Cumhurbaşkanı Recep Tayyip Erdoğan, Beştepe Millet Kongre ve Kültür Merkezi'nde düzenlenen 28'inci Dönem Adli Yargı Hakim ve Cumhuriyet Savcıları ile 18'inci Dönem İdari Yargı Hakimleri Kura Töreni'ne katıldı. Konuşmasına, törenin ülke, millet ve adalet teşkilatı için hayırlara vesile olmasını dileyerek başlayan Erdoğan, eğitim ve staj dönemlerini başarıyla tamamlayarak mesleğe adım atmaya hazırlanan 712 hakim, 492 Cumhuriyet savcısı ve 147 idari hakimi tebrik etti.
'ÖZGÜRLÜKLERİN EŞİT UYGULANDIĞI TÜRKİYE'Yİ HERKES KABUL EDECEK'
Halihazırda ülke genelinde 2 bin 415'i idari yargıda olmak üzere toplam 25 bin 449 hakim ve Cumhuriyet savcısının görev yaptığını belirten Erdoğan, "25 bini aşkın hakim ve Cumhuriyet savcımızın 9 bin 812'sini kadın yargı mensuplarımızın teşkil etmesini ayrıca önemli buluyorum. 28 ve 18'inci dönemde dereceye giren 8 genç arkadaşımızdan 5'inin kadın olması ayrıca takdire şayandır. Türkiye, kadınları hayatın dışına iten demokrasi ayıplarından kurtuldukça hamdolsun çok farklı bir atmosfer yakaladı. Kılık kıyafet yasakları başta olmak üzere önlerinde duran engelleri tek tek kaldırdıkça, büyük memnuniyetle ifade etmek isterim ki kadınlar kamu bürokrasisinde daha fazla yer almaya, daha görünür olmaya başladı. Ancak bazı çevrelerin bu değişime henüz ayak uyduramadığını görüyoruz. Başörtülü yargı mensuplarımız konusunda edep ve ahlak sınırlarını aşan hazımsızlıklara zaman zaman hepimiz şahit oluyoruz. Akıl, vicdan ve hukukla bağdaşmayan bu tepkileri, sadece derin bir teessüf ve taaccüple takip ettiğimizin bilinmesini isterim. Türkiye artık bunları geride bırakmıştır. Geride bırakmak zorundadır. Belki biraz zaman alacak, belki biraz hazım problemi çekilecek ama özgürlüklerin herkese eşit uygulandığı yeni Türkiye'yi herkes kabul edecek. Bilhassa kadınların, kamu-özel ayrımı olmadan, hayatın farklı alanlarında, onurluca yer almalarına herkes alışacak" diye konuştu.

## Yapılacak İşler
• A. Kura töreni haberine göre ülke genelinde toplam kaç hakim ve Cumhuriyet savcısı görev yapıyor?
• B. Kura töreni haberini son cümlesinden sonra kaldığı yerden sürdürün.

## Sağlanan Veriler
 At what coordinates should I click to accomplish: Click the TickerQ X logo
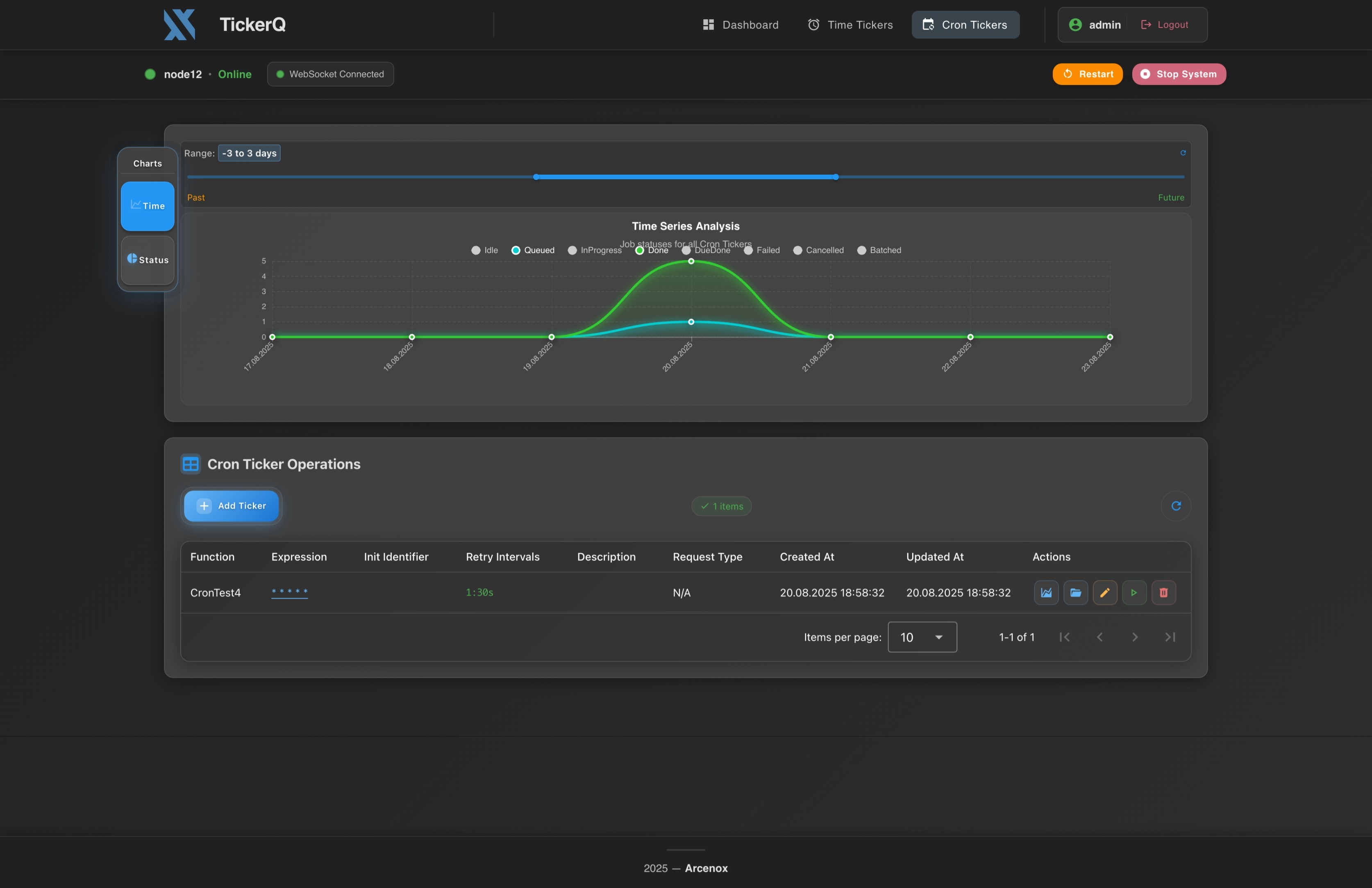click(179, 25)
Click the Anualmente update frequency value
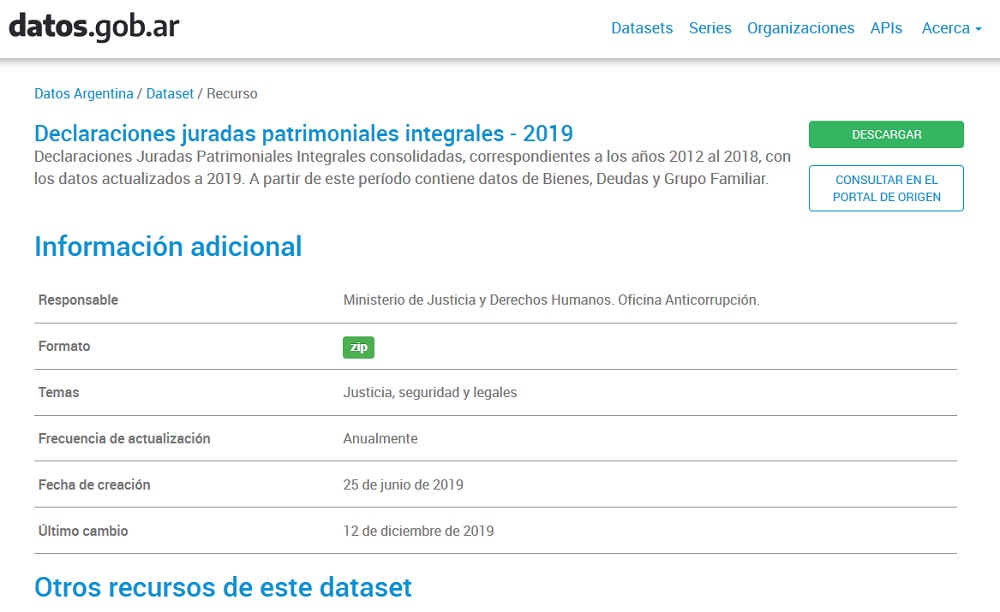The height and width of the screenshot is (612, 1000). coord(380,438)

## Görev Yanıtları
• A. Toplam 25 bin 449 hakim ve Cumhuriyet savcısı görev yapıyor.

• B.
'FİKRİNİZ DE ZİKRİNİZ DE ADALET OLSUN'
Cumhurbaşkanı Erdoğan, ataması yapılacak yargı mensuplarına hassasiyet çağrısında bulunarak, "Maaşını alıp köşesine çekilen, mesaisi bitince arabasına binip evine dönen biri olarak değil; adalet için, adaletin tecellisi için vicdanı hür, aklı hür, kalbi hür birer vatan evladı olarak inşallah fedakarca çalışacaksınız. Önünüze gelecek her dosyanın içinde en az bir insanın hikayesi, en az bir insanın istikbali, umudu, hayalleri ve kaderi olduğunu lütfen unutmayın. Her birinizin, bugünden itibaren artık bu yüksek hassasiyetlerle vazifenizi yerine getireceğinize yürekten inanıyorum. Duam odur ki meslek hayatınız boyunca fikriniz de zikriniz de hükmünüz de daima adalet olsun. Şurası muhakkak ki adalet, devlet ve toplum düzenimizin mihveridir. Varlığı en yüksek fazilet, yokluğu ise toplum hayatı için felakettir. Memlekette huzur, refah, saadet ve kalkınmanın köşe taşı adalettir. Bunun için biz, inancımızın da bir gereği olarak 'Mülk Allah'ındır' diyor, adaleti de mülkün temeli olarak kabul ediyoruz. Adalet mülkün temeli olduğu gibi dostluğun, kardeşliğin, barış ve huzurun da güvencesidir. Milletimizi asırlardır maruz kaldığı tehdit ve saldırılardan koruyan en güçlü kalkan, hiç kuşkusuz adalete verdiği önemdir. Ülkeyi yönetme sorumluluğunu omuzlandığımızda Türkiye'yi eğitim, sağlık, adalet ve emniyet üzerinde yükselteceğimizin sözünü vermiştik. Bu sözümüzün arkasında durduk" ifadelerini kullandı.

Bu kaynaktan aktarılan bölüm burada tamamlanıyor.